■ WHAT YOU ARE ASKED TO DO ■
Take the listing below and print exactly the lines starting at the line containing "Open the Category property label menu" and ending at the line containing "Screen dimensions: 1389x868", both ends included, and no others.

■ DATA ■

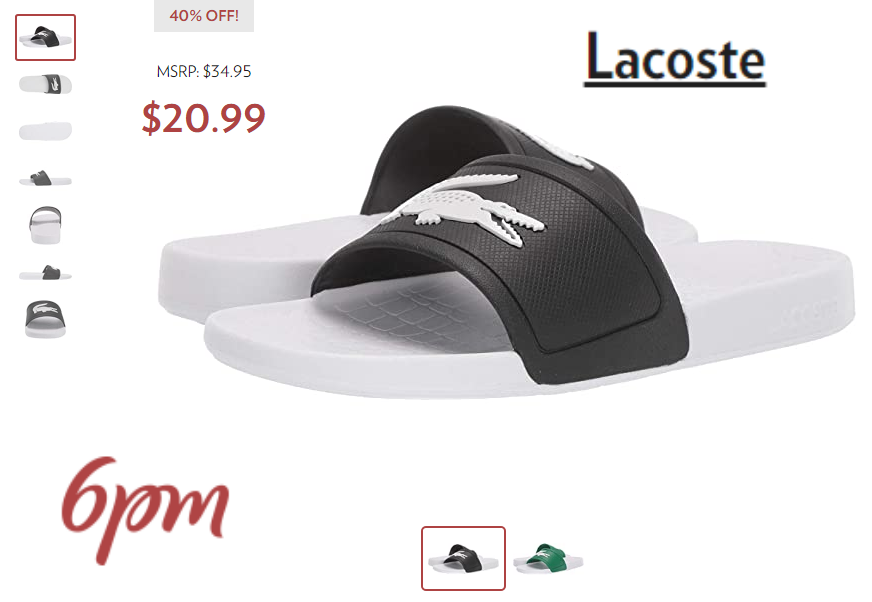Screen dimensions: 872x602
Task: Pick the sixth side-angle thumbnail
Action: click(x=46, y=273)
--
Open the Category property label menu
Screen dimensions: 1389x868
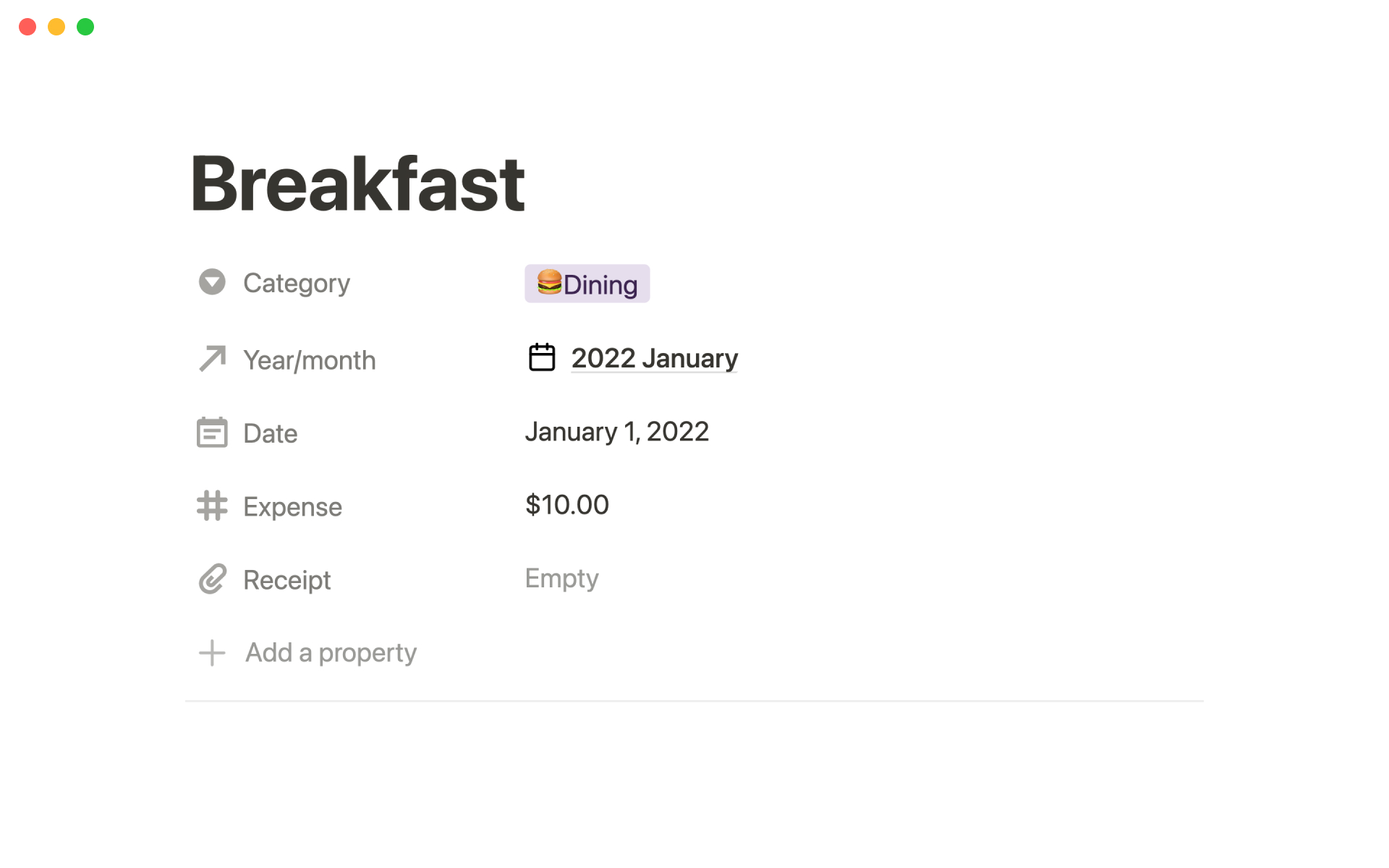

■ SOLUTION FOR THIS TASK ■
Open the Category property label menu
Screen dimensions: 1389x868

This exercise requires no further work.